Aviation Security

Germany foils terror against U.S.

Germans foil terror plot against German airport and U.S. airbase

AP reports via the Washington Times:

Three militants from an Islamic group linked to al Qaeda were planning “imminent” bomb attacks against Americans in Germany when an elite anti-terrorist unit raided their small-town hide-out after months of intense surveillance, officials said yesterday.

The men — two German converts to Islam and a Turkish citizen who prosecutors said shared a “profound hatred of U.S. citizens” — purportedly obtained military-style detonators and enough chemicals to make bombs more powerful than those that killed 191 commuters in Madrid in 2004 and 52 in London in 2005.

Frankfurt International Airport and the nearby U.S. Ramstein Air Base reportedly were the suspects’ primary targets.

Prosecutors indicated police defused the danger earlier in the six-month investigation by stealthily substituting a harmless chemical for the raw bomb material amassed by the suspects. They said police moved in Tuesday when the suspected plotters seemed ready to try to make bombs.

Coming less than a week before the sixth anniversary of the September 11 attacks, it was the second consecutive day that European authorities announced they had thwarted a major attack. Danish officials said Tuesday they had broken up a bomb plot by arresting six Danish citizens and two other residents with links to senior al Qaeda terrorists.

Prosecutors said the three men arrested in Germany underwent training at camps in Pakistan run by the Islamic Jihad Union and had formed a German cell of the al Qaeda-influenced group. Al Qaeda leader Osama bin Laden is thought to be hiding in Pakistan.

Officials said that during the first part of this year, the men acquired 12 containers of 35 percent hydrogen peroxide solution, which can be combined with other material to make explosives — as did the four London suicide bombers who blew up three subway cars and a bus on July 7, 2005.

Three of the four suicide pilots involved in the September 11 attacks had lived and studied in Hamburg, Germany.

This morning, the New York Daily News had this to say about the latest plot:

And now understand why the NYPD must maintain robust intelligence-gathering without civil-liberties nitpicking. And why the U.S. must be able to eavesdrop on suspect telephone and Internet communications abroad as well as between foreign countries and here without the time-consuming need to obtain a warrant. Lives depend on maintaining the strongest defenses and the utmost vigilance.

CAIR and ‘Flying Imams’ drop lawsuit against ‘John Doe’

Audrey Hudson, of the Washington Times, reports this morning:

A federal court yesterday accepted a request by a group of Muslim imams to drop all claims in a federal lawsuit against unspecified “John Doe” passengers for reporting the men’s suspicious behavior, which led to their removal from a US Airways flight last year. The lawsuit filed in the U.S. District Court of Minnesota was amended to “hereby dismiss possible defendants ‘John Does’ as set forth in … the first amended complaint as parties from this action,” said the notice of dismissal. The lawsuit still targets US Airways and Minneapolis airport workers.

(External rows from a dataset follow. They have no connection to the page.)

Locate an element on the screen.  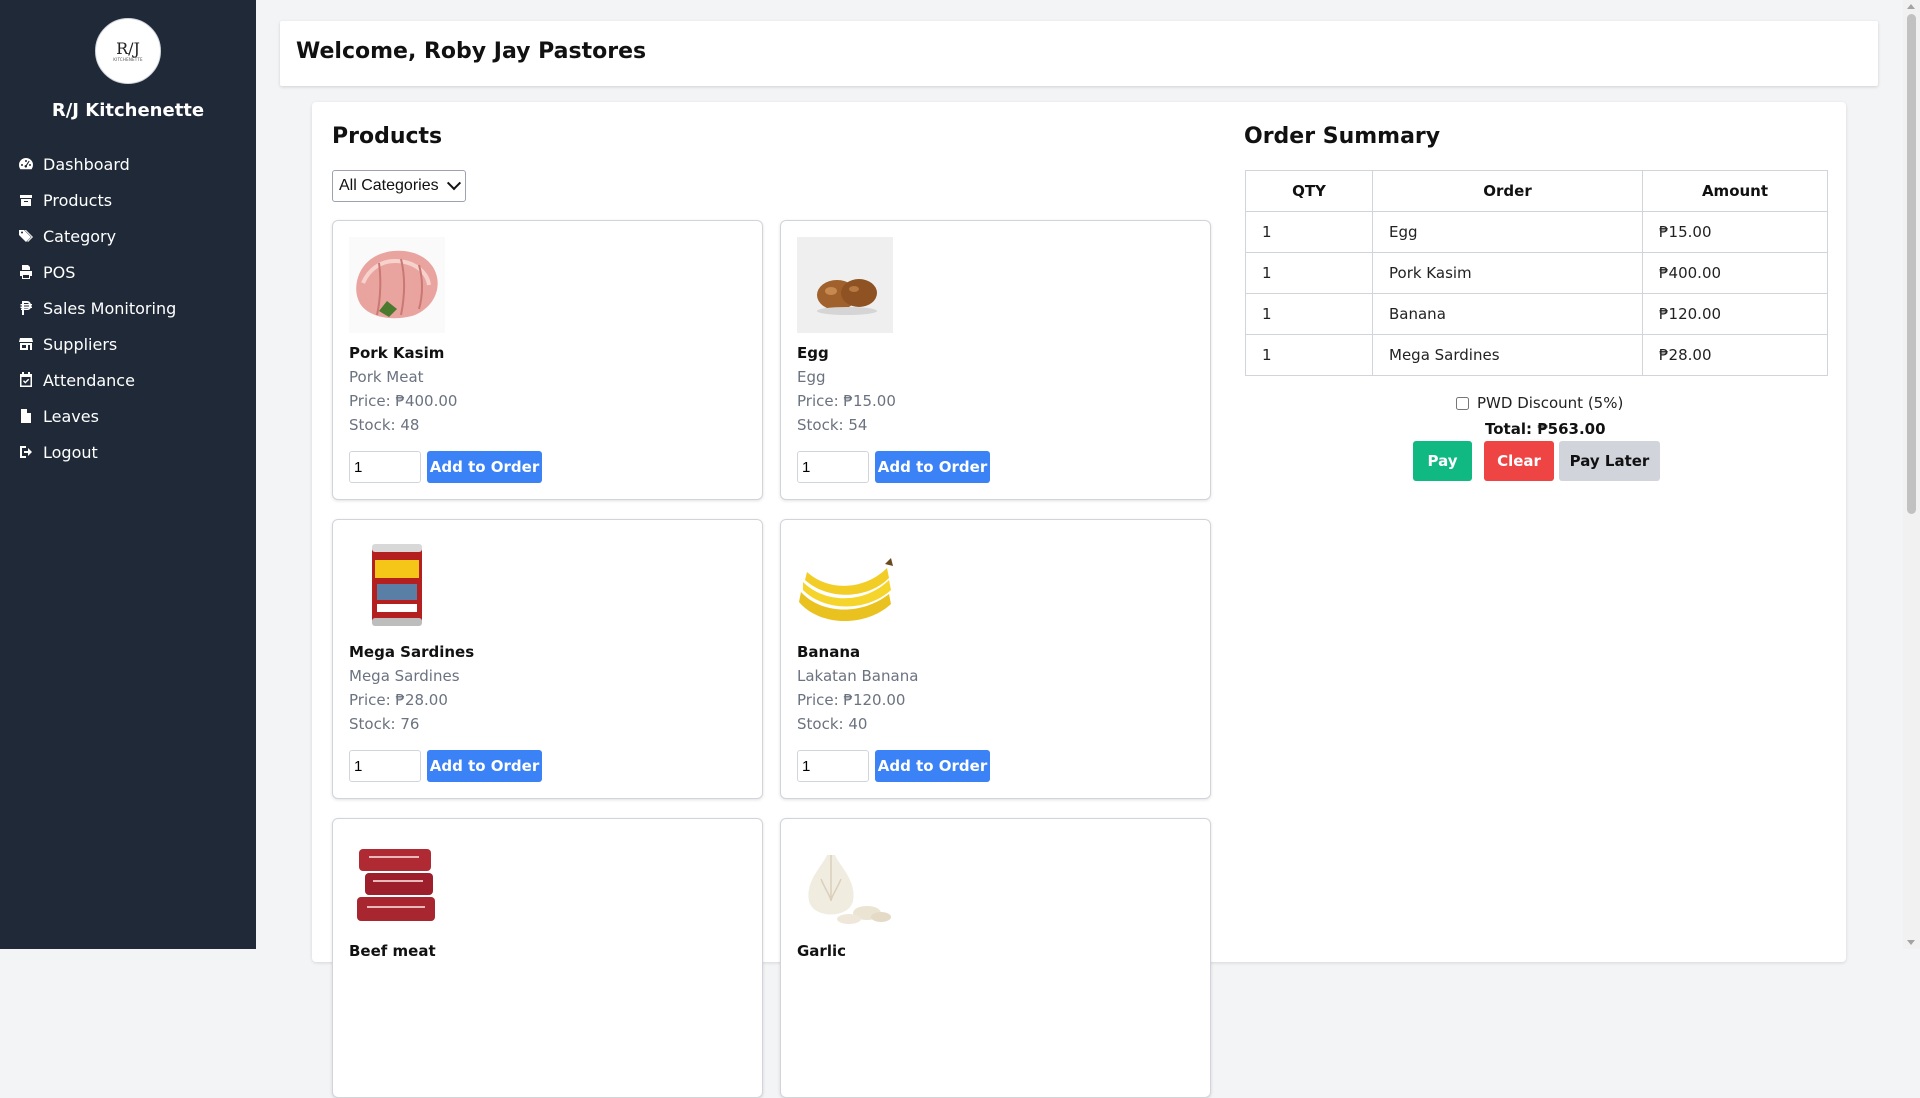
scrollbar-thumb is located at coordinates (1912, 264).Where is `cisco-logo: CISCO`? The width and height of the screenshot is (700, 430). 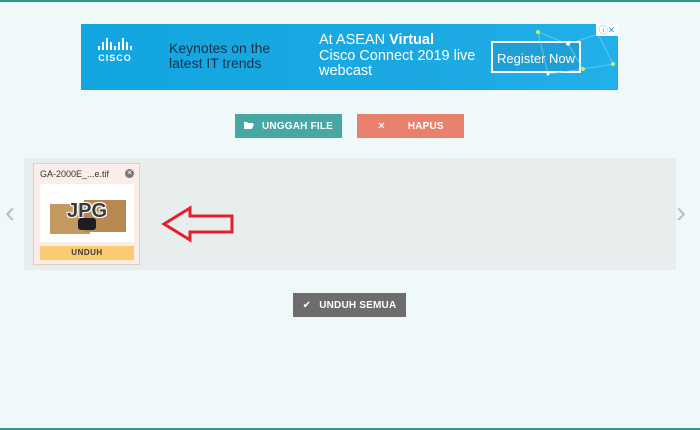 cisco-logo: CISCO is located at coordinates (115, 56). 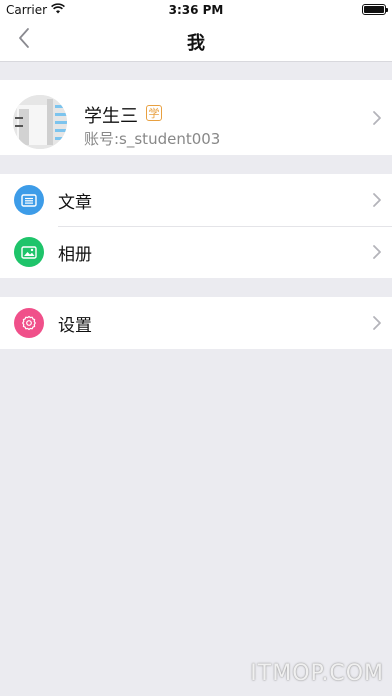 What do you see at coordinates (40, 122) in the screenshot?
I see `avatar` at bounding box center [40, 122]. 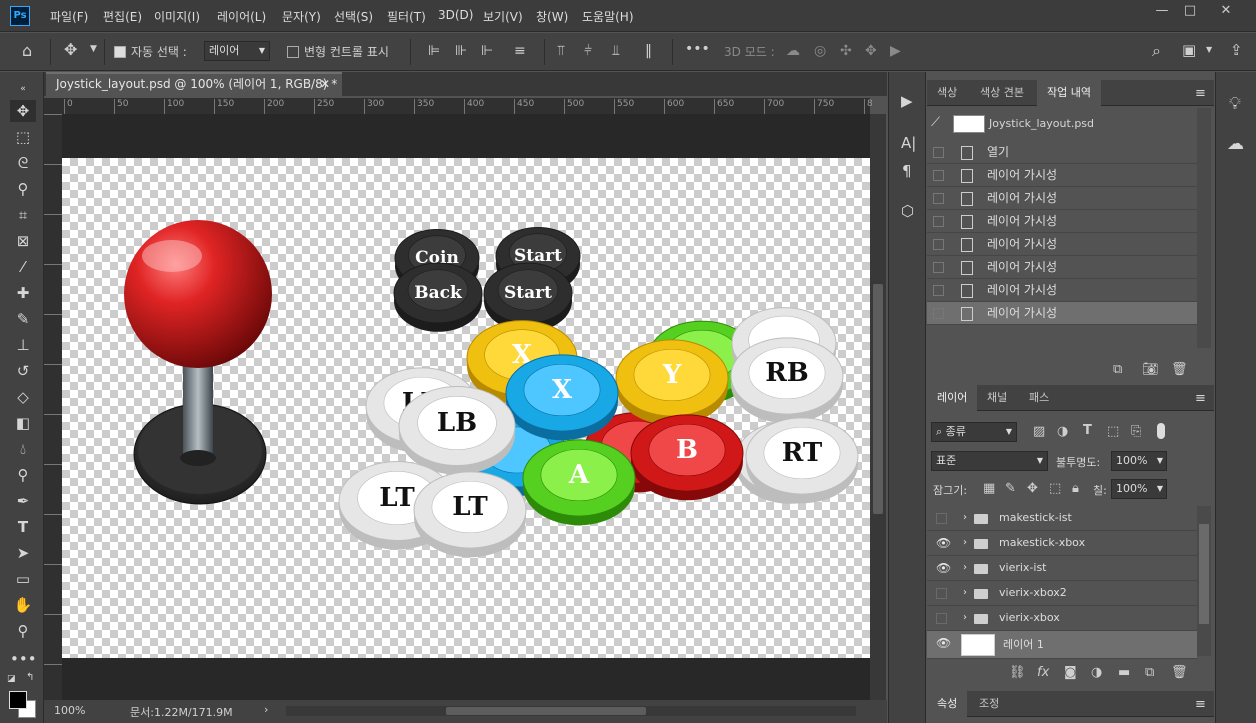 I want to click on vertical-scroll-thumb, so click(x=878, y=399).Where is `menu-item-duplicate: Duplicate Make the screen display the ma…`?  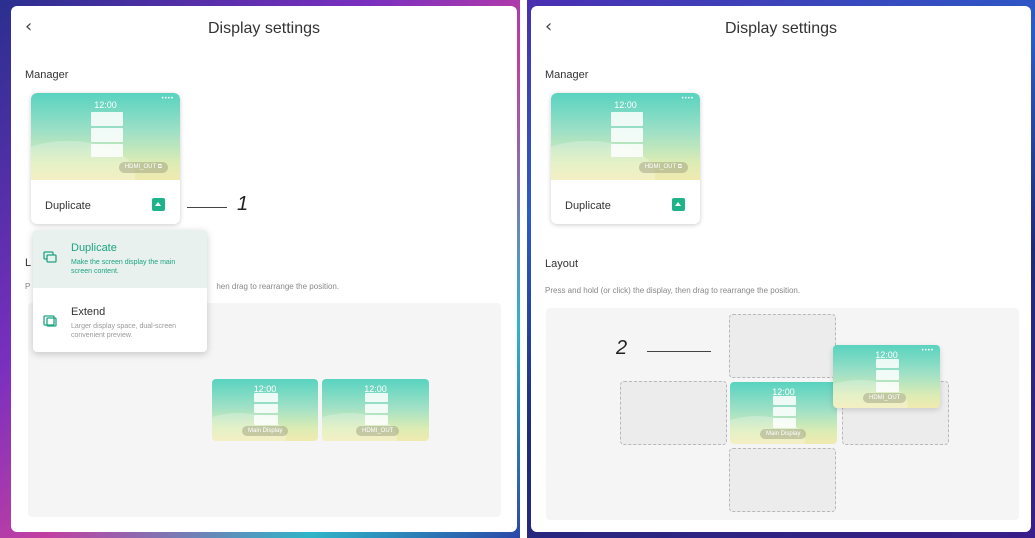
menu-item-duplicate: Duplicate Make the screen display the ma… is located at coordinates (120, 259).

Gerry Nolting, a lawyer who represents one of the unnamed “John Doe” passengers, said the dismissal demonstrates the imams’ case did not hold water and that the passengers “were doing nothing but their important duty as airline travelers to report suspicious behavior to the appropriate authorities.” “Hopefully, this will encourage all airline travelers to continue to be the eyes and ears of the FAA and report suspicious behavior,” Mr. Nolting said.

The lawsuit had said that “plaintiffs are unaware of the true names and capacities of defendants sued herein as John Does and therefore sue said defendants by such fictitious names. Plaintiffs will … amend this complaint to allege true names, capacities, and circumstances supporting the liability of said defendants” after finding out that information. Passengers and the flight crew said the men were disruptive and did not take their assigned seats and formed a pattern similar to the September 11 hijackers. Some of the men asked for seat-belt extensions they did not need, criticized the war in Iraq and President Bush and talked about al Qaeda and Osama bin Laden.

The Becket Fund, a legal advocacy group that pursues religious freedom cases, demanded that the passengers be dropped from the suit and announced it would represent for free any passengers who were identified and formally named.

“Better late than never,” said Kevin J. Hasson, the group’s president. “They should never have sued the John Does in the first place, and they should have dismissed them long before now, but at last they have finally done the right thing.